- [WORK REQUIRED]: Can you return every item below word for word, leaving the pictures out?

- [Word and element location records]:
[start]
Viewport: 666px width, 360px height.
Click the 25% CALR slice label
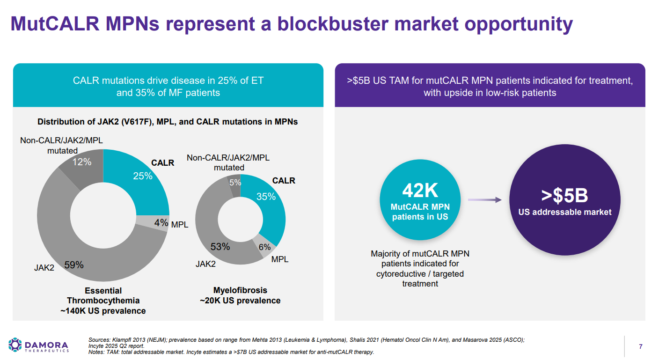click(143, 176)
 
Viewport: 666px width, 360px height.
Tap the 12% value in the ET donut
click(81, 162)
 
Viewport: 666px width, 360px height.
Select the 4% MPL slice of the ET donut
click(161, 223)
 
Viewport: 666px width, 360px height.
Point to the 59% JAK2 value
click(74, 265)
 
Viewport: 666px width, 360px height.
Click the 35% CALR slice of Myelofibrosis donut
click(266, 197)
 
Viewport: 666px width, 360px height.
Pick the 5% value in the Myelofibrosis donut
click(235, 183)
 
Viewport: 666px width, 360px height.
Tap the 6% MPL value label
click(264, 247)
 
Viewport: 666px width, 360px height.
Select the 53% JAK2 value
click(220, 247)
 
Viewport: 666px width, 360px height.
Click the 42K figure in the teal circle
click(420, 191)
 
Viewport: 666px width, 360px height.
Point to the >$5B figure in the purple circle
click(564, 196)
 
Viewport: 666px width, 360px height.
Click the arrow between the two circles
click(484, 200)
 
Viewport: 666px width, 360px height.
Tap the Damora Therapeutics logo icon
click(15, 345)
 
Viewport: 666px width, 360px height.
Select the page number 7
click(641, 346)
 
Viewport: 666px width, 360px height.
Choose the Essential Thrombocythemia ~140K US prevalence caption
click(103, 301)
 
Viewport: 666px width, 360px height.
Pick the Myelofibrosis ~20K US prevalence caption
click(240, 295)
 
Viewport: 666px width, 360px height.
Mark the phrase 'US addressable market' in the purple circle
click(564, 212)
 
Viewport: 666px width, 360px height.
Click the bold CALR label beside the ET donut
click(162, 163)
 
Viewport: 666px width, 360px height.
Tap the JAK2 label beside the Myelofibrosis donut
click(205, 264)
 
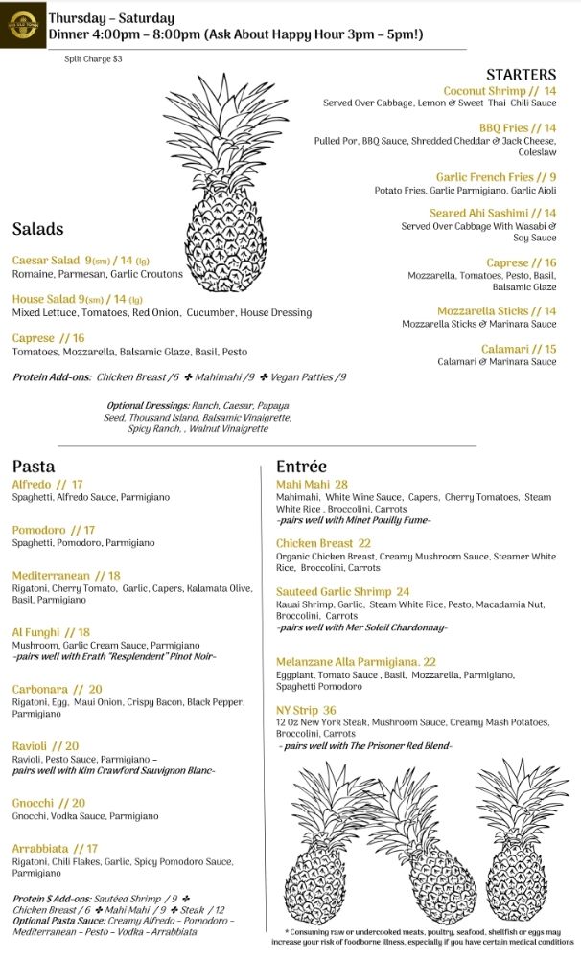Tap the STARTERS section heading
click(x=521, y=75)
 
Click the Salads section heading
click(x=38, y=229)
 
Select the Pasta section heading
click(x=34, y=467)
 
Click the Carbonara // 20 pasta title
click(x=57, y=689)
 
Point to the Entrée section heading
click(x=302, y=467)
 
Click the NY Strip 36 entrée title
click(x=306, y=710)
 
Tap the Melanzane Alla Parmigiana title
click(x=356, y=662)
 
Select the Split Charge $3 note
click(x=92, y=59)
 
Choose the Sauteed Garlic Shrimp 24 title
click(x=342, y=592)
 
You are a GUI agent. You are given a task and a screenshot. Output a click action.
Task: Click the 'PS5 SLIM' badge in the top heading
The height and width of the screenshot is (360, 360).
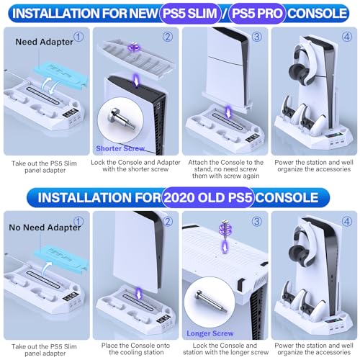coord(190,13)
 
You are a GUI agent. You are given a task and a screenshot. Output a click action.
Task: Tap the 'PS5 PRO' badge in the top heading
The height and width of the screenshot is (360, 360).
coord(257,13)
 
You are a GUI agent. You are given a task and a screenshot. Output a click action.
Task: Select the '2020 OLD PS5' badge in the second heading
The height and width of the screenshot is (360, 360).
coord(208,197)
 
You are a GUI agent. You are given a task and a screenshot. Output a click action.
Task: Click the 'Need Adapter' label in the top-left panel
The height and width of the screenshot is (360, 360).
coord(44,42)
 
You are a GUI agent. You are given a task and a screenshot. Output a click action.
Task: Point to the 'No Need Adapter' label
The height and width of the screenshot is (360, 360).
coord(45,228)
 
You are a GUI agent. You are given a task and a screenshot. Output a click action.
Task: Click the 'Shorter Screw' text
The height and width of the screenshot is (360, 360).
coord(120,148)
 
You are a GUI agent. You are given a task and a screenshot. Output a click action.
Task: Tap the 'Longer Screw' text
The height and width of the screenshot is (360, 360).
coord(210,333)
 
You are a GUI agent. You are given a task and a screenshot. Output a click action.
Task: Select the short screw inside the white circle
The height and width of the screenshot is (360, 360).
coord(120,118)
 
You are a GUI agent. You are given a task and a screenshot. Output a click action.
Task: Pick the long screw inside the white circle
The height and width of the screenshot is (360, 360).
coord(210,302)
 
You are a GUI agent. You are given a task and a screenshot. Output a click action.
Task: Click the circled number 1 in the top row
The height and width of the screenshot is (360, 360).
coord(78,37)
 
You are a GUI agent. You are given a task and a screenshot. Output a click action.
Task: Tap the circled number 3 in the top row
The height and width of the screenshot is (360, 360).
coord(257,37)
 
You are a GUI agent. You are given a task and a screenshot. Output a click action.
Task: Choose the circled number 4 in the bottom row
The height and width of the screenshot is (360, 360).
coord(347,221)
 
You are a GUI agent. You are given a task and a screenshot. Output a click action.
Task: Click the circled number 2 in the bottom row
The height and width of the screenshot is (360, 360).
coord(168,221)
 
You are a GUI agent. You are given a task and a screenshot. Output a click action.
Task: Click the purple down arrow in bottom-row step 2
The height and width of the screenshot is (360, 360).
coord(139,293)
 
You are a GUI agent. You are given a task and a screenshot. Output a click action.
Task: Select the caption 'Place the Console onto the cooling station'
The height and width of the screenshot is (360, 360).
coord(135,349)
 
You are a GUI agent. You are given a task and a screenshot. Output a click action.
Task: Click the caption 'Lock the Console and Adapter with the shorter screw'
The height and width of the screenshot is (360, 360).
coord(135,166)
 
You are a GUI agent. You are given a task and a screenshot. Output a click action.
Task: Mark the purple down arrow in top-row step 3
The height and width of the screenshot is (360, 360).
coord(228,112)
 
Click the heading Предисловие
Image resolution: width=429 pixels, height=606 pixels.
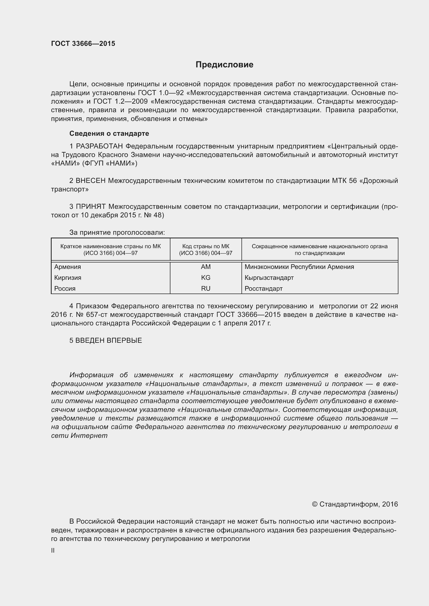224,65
[end]
- [RESULT OF THIS TASK]:
Viewport: 666px width, 360px height.
Click the 25% CALR slice label
click(143, 176)
 
Viewport: 666px width, 360px height.
Tap the 12% value in the ET donut
click(81, 162)
 
Viewport: 666px width, 360px height.
Select the 4% MPL slice of the ET donut
click(161, 223)
 
Viewport: 666px width, 360px height.
Point to the 59% JAK2 value
click(74, 265)
 
Viewport: 666px width, 360px height.
Click the 35% CALR slice of Myelofibrosis donut
click(266, 197)
 
Viewport: 666px width, 360px height.
Pick the 5% value in the Myelofibrosis donut
click(235, 183)
 
Viewport: 666px width, 360px height.
Tap the 6% MPL value label
click(264, 247)
 
Viewport: 666px width, 360px height.
Select the 53% JAK2 value
click(220, 247)
 
Viewport: 666px width, 360px height.
Click the 42K figure in the teal circle
click(420, 191)
 
Viewport: 666px width, 360px height.
Point to the >$5B figure in the purple circle
click(564, 196)
 
Viewport: 666px width, 360px height.
Click the arrow between the two circles
click(484, 200)
 
Viewport: 666px width, 360px height.
Tap the Damora Therapeutics logo icon
click(15, 345)
 
Viewport: 666px width, 360px height.
Select the page number 7
click(641, 346)
 
Viewport: 666px width, 360px height.
Choose the Essential Thrombocythemia ~140K US prevalence caption
click(103, 301)
 
Viewport: 666px width, 360px height.
Pick the Myelofibrosis ~20K US prevalence caption
click(240, 295)
 
Viewport: 666px width, 360px height.
Mark the phrase 'US addressable market' in the purple circle
click(564, 212)
 
Viewport: 666px width, 360px height.
Click the bold CALR label beside the ET donut
click(162, 163)
 
Viewport: 666px width, 360px height.
Tap the JAK2 label beside the Myelofibrosis donut
click(205, 264)
 
Tap the STARTERS section heading
click(x=521, y=75)
 
Click the Salads section heading
click(x=38, y=229)
 
Select the Pasta section heading
click(x=34, y=467)
 
Click the Carbonara // 20 pasta title
click(x=57, y=689)
 
Point to the Entrée section heading
click(x=302, y=467)
 
Click the NY Strip 36 entrée title
click(x=306, y=710)
 
Tap the Melanzane Alla Parmigiana title
click(x=356, y=662)
 
Select the Split Charge $3 note
click(x=92, y=59)
 
Choose the Sauteed Garlic Shrimp 24 title
click(x=342, y=592)
 
You are a GUI agent. You are given a task and a screenshot. Output a click action.
Task: Click the 'PS5 SLIM' badge in the top heading
The height and width of the screenshot is (360, 360).
coord(190,13)
 
You are a GUI agent. You are given a task and a screenshot. Output a click action.
Task: Tap the 'PS5 PRO' badge in the top heading
The height and width of the screenshot is (360, 360).
coord(257,13)
 
You are a GUI agent. You are given a task and a screenshot. Output a click action.
Task: Select the '2020 OLD PS5' badge in the second heading
The height and width of the screenshot is (360, 360).
coord(208,197)
 
You are a GUI agent. You are given a task and a screenshot. Output a click action.
Task: Click the 'Need Adapter' label in the top-left panel
The height and width of the screenshot is (360, 360).
coord(44,42)
 
You are a GUI agent. You are given a task and a screenshot. Output a click action.
Task: Point to the 'No Need Adapter' label
The height and width of the screenshot is (360, 360).
coord(45,228)
 
You are a GUI agent. You are given a task and a screenshot. Output a click action.
Task: Click the 'Shorter Screw' text
The height and width of the screenshot is (360, 360).
coord(120,148)
 
You are a GUI agent. You are given a task and a screenshot. Output a click action.
Task: Tap the 'Longer Screw' text
The height and width of the screenshot is (360, 360).
coord(210,333)
 
You are a GUI agent. You are given a task and a screenshot. Output a click action.
Task: Select the short screw inside the white circle
The height and width of the screenshot is (360, 360).
coord(120,118)
 
You are a GUI agent. You are given a task and a screenshot. Output a click action.
Task: Pick the long screw inside the white circle
The height and width of the screenshot is (360, 360).
coord(210,302)
 
You are a GUI agent. You are given a task and a screenshot. Output a click action.
Task: Click the circled number 1 in the top row
The height and width of the screenshot is (360, 360).
coord(78,37)
 
You are a GUI agent. You are given a task and a screenshot. Output a click action.
Task: Tap the circled number 3 in the top row
The height and width of the screenshot is (360, 360).
coord(257,37)
 
You are a GUI agent. You are given a task and a screenshot. Output a click action.
Task: Choose the circled number 4 in the bottom row
The height and width of the screenshot is (360, 360).
coord(347,221)
 
You are a GUI agent. You are given a task and a screenshot. Output a click action.
Task: Click the circled number 2 in the bottom row
The height and width of the screenshot is (360, 360).
coord(168,221)
 
You are a GUI agent. You are given a task and a screenshot. Output a click action.
Task: Click the purple down arrow in bottom-row step 2
The height and width of the screenshot is (360, 360).
coord(139,293)
 
You are a GUI agent. You are given a task and a screenshot. Output a click action.
Task: Select the caption 'Place the Console onto the cooling station'
The height and width of the screenshot is (360, 360).
coord(135,349)
 
You are a GUI agent. You are given a task and a screenshot. Output a click action.
Task: Click the caption 'Lock the Console and Adapter with the shorter screw'
The height and width of the screenshot is (360, 360).
coord(135,166)
 
You are a GUI agent. You are given a task and a screenshot. Output a click action.
Task: Mark the purple down arrow in top-row step 3
The height and width of the screenshot is (360, 360).
coord(228,112)
 
Click the heading Предисловие
Image resolution: width=429 pixels, height=606 pixels.
224,65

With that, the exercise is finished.